Los mecanismos evolutivos se originaron intentando predecir lo que nuestros sentidos percibirán antes de que ocurra. Esa estrategia de sobrevivencia hoy es inestable y entonces la respuesta es instintiva, la fuga, refugiarnos en la madriguera como cualquier animalito primitivo.

El cerebro, se puede comparar entre otras cosas  con una aceitada máquina predictora por  nuestras capacidades de pensamiento abstracto que  nos dan la posibilidad de predecir a largo plazo, de hacer planes con meses o años de anticipación. El no poder  predecir lo  que nos puede ocurrir con la pandemia  “es  una fuente de estrés porque el cerebro siente que no puede cumplir esa función”. Es la base de la intolerancia a la incertidumbre.

El pánico se origina cuando la amígdala, busca que escapemos inmediatamente de la amenaza.

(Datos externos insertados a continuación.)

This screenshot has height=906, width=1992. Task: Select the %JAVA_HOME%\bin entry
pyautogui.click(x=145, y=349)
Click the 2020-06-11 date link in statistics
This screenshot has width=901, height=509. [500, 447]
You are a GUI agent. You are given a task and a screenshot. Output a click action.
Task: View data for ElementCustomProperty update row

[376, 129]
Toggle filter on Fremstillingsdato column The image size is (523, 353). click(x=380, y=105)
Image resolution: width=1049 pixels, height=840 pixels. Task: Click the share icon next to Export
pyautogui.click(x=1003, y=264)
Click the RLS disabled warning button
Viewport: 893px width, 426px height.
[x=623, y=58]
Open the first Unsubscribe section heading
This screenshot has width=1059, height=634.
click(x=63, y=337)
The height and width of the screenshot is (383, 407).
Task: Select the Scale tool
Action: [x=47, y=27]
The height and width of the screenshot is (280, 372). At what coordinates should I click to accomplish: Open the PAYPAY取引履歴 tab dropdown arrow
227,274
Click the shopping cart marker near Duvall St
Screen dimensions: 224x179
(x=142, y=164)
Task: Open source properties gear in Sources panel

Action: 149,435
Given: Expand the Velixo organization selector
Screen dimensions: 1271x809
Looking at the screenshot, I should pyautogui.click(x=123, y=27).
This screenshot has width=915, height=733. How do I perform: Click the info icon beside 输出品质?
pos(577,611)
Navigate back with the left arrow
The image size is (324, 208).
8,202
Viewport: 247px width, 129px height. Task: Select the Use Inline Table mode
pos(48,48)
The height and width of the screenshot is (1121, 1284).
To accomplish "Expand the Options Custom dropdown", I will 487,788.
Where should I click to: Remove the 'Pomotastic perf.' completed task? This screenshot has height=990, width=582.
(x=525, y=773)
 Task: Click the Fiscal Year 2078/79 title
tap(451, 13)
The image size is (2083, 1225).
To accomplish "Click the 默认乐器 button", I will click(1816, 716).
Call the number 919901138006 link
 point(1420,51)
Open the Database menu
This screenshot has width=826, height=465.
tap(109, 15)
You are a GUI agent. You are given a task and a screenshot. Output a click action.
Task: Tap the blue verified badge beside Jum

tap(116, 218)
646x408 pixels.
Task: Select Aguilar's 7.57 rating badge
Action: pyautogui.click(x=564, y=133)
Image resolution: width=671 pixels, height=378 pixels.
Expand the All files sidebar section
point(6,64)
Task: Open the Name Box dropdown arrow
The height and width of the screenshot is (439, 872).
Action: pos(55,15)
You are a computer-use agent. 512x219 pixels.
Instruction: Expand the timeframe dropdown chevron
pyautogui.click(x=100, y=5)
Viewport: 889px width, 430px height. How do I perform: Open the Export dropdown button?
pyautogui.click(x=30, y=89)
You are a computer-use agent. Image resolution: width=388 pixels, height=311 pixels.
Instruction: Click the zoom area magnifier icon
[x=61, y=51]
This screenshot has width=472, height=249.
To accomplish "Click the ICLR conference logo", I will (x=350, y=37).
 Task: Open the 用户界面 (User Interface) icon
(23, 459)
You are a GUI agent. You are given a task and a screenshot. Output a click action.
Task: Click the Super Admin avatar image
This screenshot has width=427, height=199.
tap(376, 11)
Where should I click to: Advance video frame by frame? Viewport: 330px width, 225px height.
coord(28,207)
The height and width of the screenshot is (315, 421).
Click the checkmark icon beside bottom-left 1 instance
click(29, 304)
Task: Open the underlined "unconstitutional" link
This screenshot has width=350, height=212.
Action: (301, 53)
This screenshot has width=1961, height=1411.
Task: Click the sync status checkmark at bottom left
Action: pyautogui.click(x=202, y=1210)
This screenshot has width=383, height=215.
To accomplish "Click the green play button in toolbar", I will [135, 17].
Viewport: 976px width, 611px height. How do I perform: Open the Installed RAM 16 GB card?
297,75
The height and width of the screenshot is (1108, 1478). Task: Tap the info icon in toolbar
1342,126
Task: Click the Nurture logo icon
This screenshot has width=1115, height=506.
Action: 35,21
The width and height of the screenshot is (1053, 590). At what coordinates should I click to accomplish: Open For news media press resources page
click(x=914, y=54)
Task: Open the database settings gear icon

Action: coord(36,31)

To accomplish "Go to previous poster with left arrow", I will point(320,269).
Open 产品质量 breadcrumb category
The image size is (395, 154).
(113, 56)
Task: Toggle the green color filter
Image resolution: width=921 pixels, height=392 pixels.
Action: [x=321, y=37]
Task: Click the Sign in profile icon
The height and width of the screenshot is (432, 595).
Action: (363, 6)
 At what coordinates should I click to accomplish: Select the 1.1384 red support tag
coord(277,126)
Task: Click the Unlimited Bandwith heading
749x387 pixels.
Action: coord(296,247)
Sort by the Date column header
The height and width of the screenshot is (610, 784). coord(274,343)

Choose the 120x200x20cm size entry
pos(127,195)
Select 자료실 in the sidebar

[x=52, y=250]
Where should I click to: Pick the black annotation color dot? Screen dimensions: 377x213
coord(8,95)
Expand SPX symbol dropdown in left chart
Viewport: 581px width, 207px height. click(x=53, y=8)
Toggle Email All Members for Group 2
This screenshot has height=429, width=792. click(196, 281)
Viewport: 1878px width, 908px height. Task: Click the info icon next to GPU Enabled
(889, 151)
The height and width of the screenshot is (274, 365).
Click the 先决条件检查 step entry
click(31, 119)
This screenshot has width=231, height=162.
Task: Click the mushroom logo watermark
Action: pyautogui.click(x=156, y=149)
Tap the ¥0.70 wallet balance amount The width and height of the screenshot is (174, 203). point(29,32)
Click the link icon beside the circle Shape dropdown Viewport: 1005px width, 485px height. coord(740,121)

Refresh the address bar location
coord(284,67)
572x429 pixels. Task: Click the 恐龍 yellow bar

Su respuesta se contrapone con la de la corteza frontal –que decide nuestro comportamiento– que nos insta a pensar racionalmente en la situación  conectando con todas las áreas del cerebro relacionadas con la planificación y la toma de decisiones. Pero este proceso puede tornarse caótico cuando aparece la ansiedad y se profundiza la incertidumbre. La corteza frontal se confunde entre las múltiples interacciones cruzadas.

Para intentar calmarnos, disminuir  racionalmente el estrés, evitar la ansiedad y tolerar la incertidumbre  debemos poner en funcionamiento nuestra mayor capacidad racional para lograr un manejo inteligente de las emociones primarias. La corteza prefrontal debe modular al sistema límbico, analizando, comparando, estudiando datos objetivos entendiendo que el miedo en su justa medida nos hace prudentes y por lo tanto extremaremos los cuidados tanto individualmente como socialmente para evitar el contagio y asimismo mantener de esa manera un adecuado equilibrio de nuestro sistema inmunológico para poder resistir incluso la eventualidad  de ser afectados sin que se ponga en peligro la vida.

En la Ciudad de Córdoba, República Argentina, 5 de octubre de 2020.